**EXERCISE DESCRIPTION:**
Please reproduce word for word the part of the passage about Kevin's cooking that opens with the words containing "I’ve seen Kevin" and closes with "with minimal motion.".

**EXTRACT:**
— START —
I’ve seen Kevin work. In a pressed white shirt, sleeves rolled up over thick forearms, he’s a natural behind the kind of bar you always want to be in — where the food is good, the lights are warm, and the bartenders know what you want to eat and what you want to drink. He pours the wines he likes with confidence. When he’s cooking, his moves are strong and efficient; he pulls a roasting sardine out of the oven, tops it with sweet and sour onions, and puts it before you with minimal motion.
But today, at home, showing me some of the food he learned to cook while serving in the Peace Corps in Russia, his movements were looser, less precise. The stop, drop and spin was replaced by mashing potatoes in a bowl slightly too small and not worrying terribly much if he kept having to peek into the oven to check on the five-ingredient apple cake called sharlotka (six if you count the squeeze of lemon). He made “cutlets” by pressing mushroom stuffing into wads of mashed potatoes and rolling them in bread crumbs.
— END —
**RECORD SET:**
— START —
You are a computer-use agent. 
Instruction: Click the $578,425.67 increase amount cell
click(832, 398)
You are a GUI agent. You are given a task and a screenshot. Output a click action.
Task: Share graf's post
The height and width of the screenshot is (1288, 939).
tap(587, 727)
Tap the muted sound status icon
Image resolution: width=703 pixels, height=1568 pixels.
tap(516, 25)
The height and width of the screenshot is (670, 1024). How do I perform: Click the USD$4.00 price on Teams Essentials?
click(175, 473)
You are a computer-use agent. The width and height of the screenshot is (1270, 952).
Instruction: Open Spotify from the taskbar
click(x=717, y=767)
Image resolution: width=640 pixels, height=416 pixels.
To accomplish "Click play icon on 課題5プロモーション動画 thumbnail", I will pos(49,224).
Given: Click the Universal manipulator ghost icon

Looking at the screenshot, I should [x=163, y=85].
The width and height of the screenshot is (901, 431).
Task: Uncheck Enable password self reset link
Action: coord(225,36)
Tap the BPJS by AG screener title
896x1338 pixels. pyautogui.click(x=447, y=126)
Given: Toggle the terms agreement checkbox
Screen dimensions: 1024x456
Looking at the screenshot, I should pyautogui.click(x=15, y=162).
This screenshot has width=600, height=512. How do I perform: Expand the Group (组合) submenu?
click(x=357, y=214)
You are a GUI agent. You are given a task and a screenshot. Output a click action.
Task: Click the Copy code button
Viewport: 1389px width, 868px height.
— END —
**CORRECT RESPONSE:**
I’ve seen Kevin work. In a pressed white shirt, sleeves rolled up over thick forearms, he’s a natural behind the kind of bar you always want to be in — where the food is good, the lights are warm, and the bartenders know what you want to eat and what you want to drink. He pours the wines he likes with confidence. When he’s cooking, his moves are strong and efficient; he pulls a roasting sardine out of the oven, tops it with sweet and sour onions, and puts it before you with minimal motion.